Oil prices soared this Monday (3), after the announcement, this weekend, by OPEC members of a drastic production cut, since May 2022, to make prices rise.
Eight of the 23 members of the OPEC+ alliance, which brings together the Organization of Petroleum Exporting Countries (OPEC) and ten other partners, decided to reduce their extraction volumes by 1.16 million barrels a day, starting with Saudi Arabia.
The announcement shook the market, which expected a status quo. Up until the time of the meeting, the Saudis “signalled publicly and privately” that they “did not intend to intervene for now”, recalled Eurasia Group analysts.
The production cut announced on Sunday by Iraq, Algeria, Saudi Arabia, United Arab Emirates, Oman, Kazakhstan and Kuwait will take effect in May and will be maintained until the end of the year.
For its part, Russia announced on Sunday that it will extend the production cut by 500,000 barrels a day until the end of the year.

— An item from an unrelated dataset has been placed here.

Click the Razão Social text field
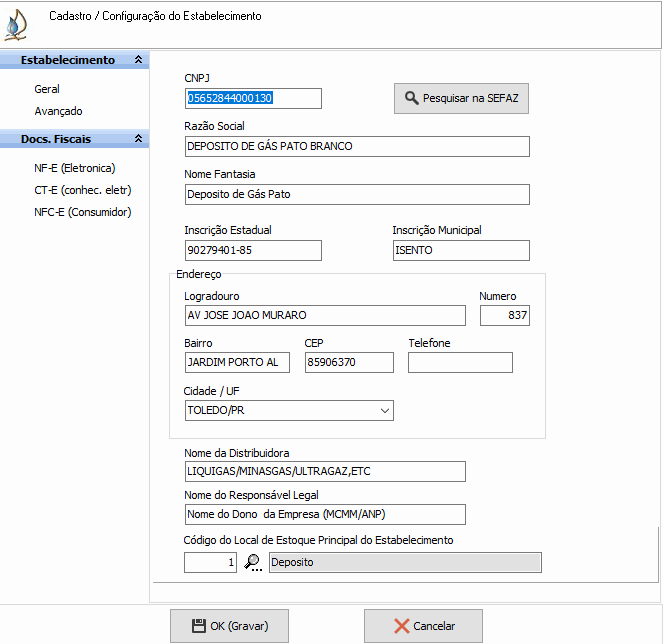The width and height of the screenshot is (663, 644). tap(357, 146)
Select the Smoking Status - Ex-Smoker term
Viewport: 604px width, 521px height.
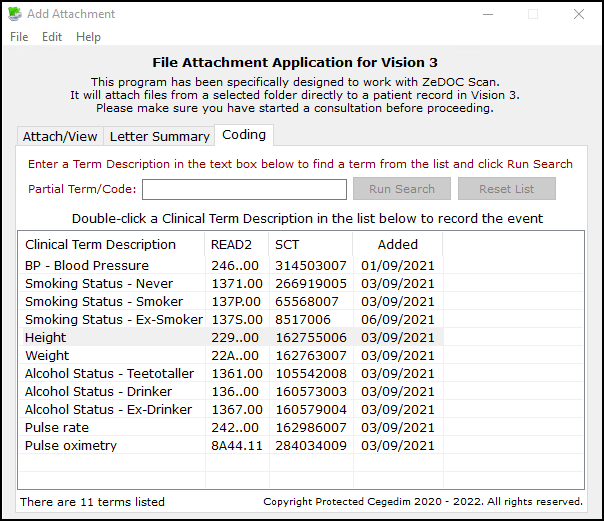tap(113, 320)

The announcements came ahead of a videoconference meeting of an alliance ministerial panel.
The group assured that this is “a precautionary measure that aims to sustain price stability in the oil market”.
But, for analysts, it is, above all, about obtaining additional “revenues”, commented in a note Jorge Leon, from Rystad Energy.
These cuts show that OPEC+ will do everything to “defend base prices above $80 a barrel”, without worrying about criticism from the United States and other major consumers worried about galloping inflation, added the analyst.
Due to the banking crisis, oil prices fell to their lowest level in a year in March, a quota “unacceptable for the members of OPEC +”, summarized to AFP Ibrahim al-Ghitani, oil market specialist based in the United Arab Emirates.
After that decision, the North Sea Brent barrel, a reference in Europe, for delivery in May, closed at a high of 6.3%, at US$ 84.93 in London.
West Texas Intermediate (WTI), the US benchmark for May, rose 6.27% to $80.42 in New York.
During today’s journey, both barrels rose more than 8%.